China Pension Fund's Returns Fall on Stock Market Decline
Investment returns at China’s national pension fund fell 77 percent last year after the country’s stock market tumbled as economic growth slowed and the government tightened lending to curb inflation.
Investment gains were 7.4 billion yuan ($1.2 billion), or 0.85 percent, the National Council for Social Security Fund said in a statement on its website today without providing a growth rate. That compares with the 32.1 billion yuan, or 4.22 percent, for 2010, the fund reported a year ago.
Chairman Dai Xianglong’s fund, set up in August 2000 to plug a funding gap in China’s pension system, joined China Life Insurance Co. in suffering from a 22 percent slump last year in the benchmark Shanghai Composite Index. (SHCOMP) Stock holdings returned an annualized 18.6 percent since the fund started such investments in June 2003, more than 10 percentage points higher than the yield for the entire fund, according to the statement.

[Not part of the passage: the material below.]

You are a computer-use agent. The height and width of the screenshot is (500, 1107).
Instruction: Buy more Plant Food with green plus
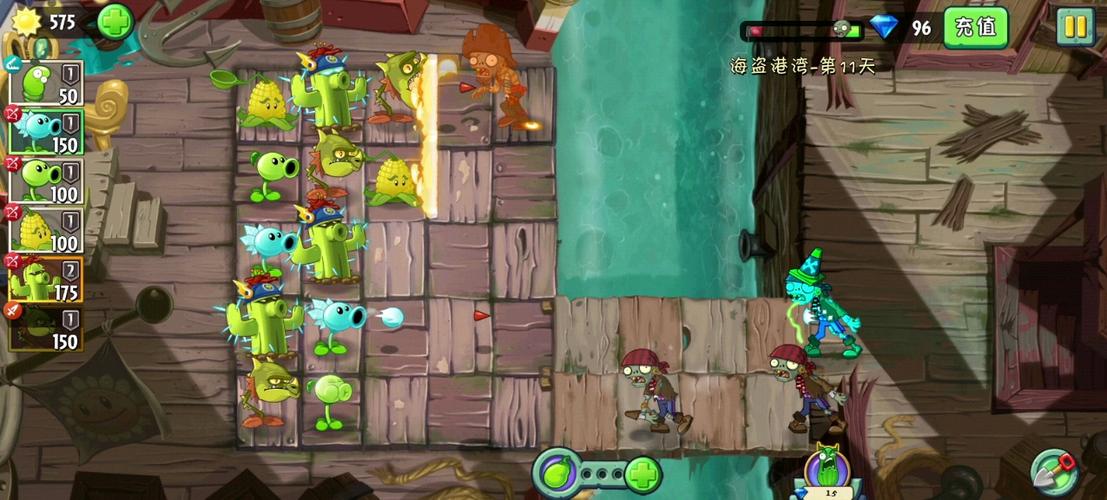[642, 473]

Stock investments, “as long as bought at reasonable valuation levels and managed as long term investments, over the long run, can still bring higher returns than fixed-income products,” the fund said. The fund “will draw experience and lessons from the past and stick to a very prudent stance on stock investments.”

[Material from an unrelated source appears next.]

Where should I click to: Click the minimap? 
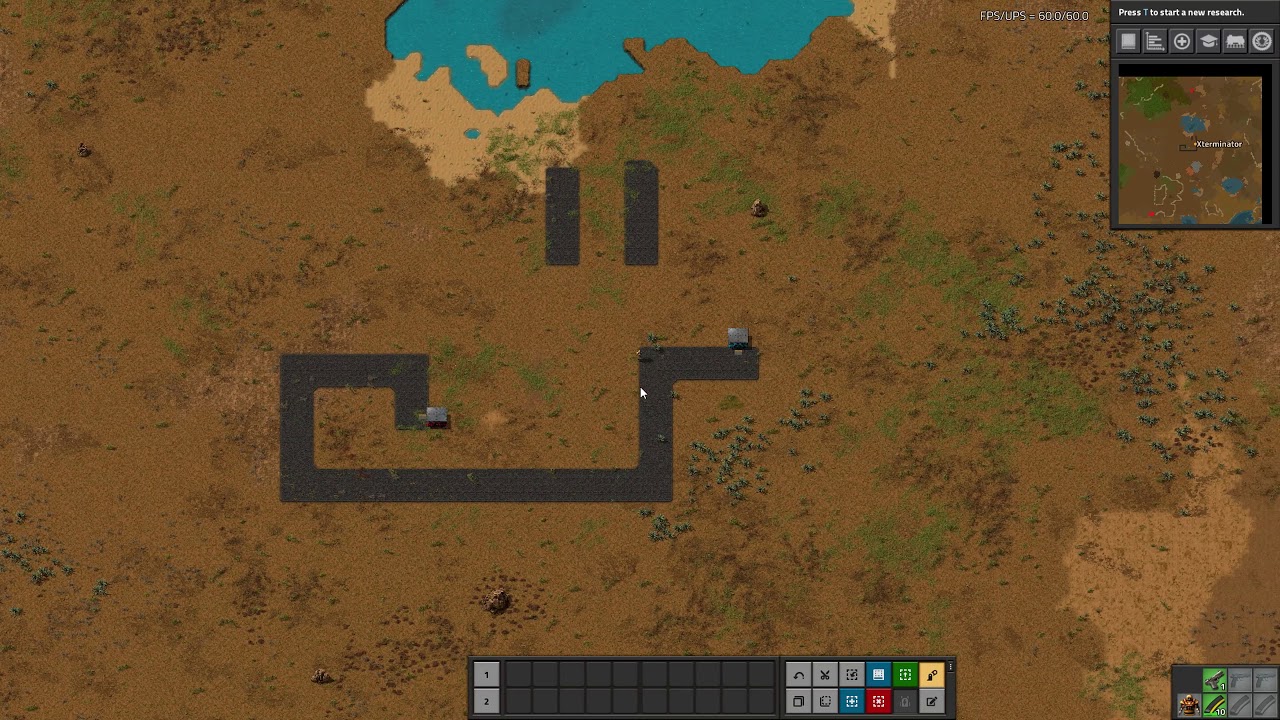pyautogui.click(x=1190, y=150)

Realized investment gains totaled 43.1 billion yuan last year, representing a 5.9 percent yield, while fair-value losses stood at 35.7 billion yuan, according to the statement. The government added 48.3 billion yuan to the fund last year, bringing the total assets under management to 869 billion yuan.
Equities accounted for 32 percent of total assets as of Dec. 31, compared with an average proportion of 19 percent historically, the fund said. Fixed-income products made up 51 percent, while another 16 percent of its portfolio was held in industrial investments.
China Life (2628), the nation’s biggest life insurer, said on March 6 that net income for 2011 may drop 40 percent to 50 percent due to lower investment yields and impairment losses stemming from swings in the capital markets.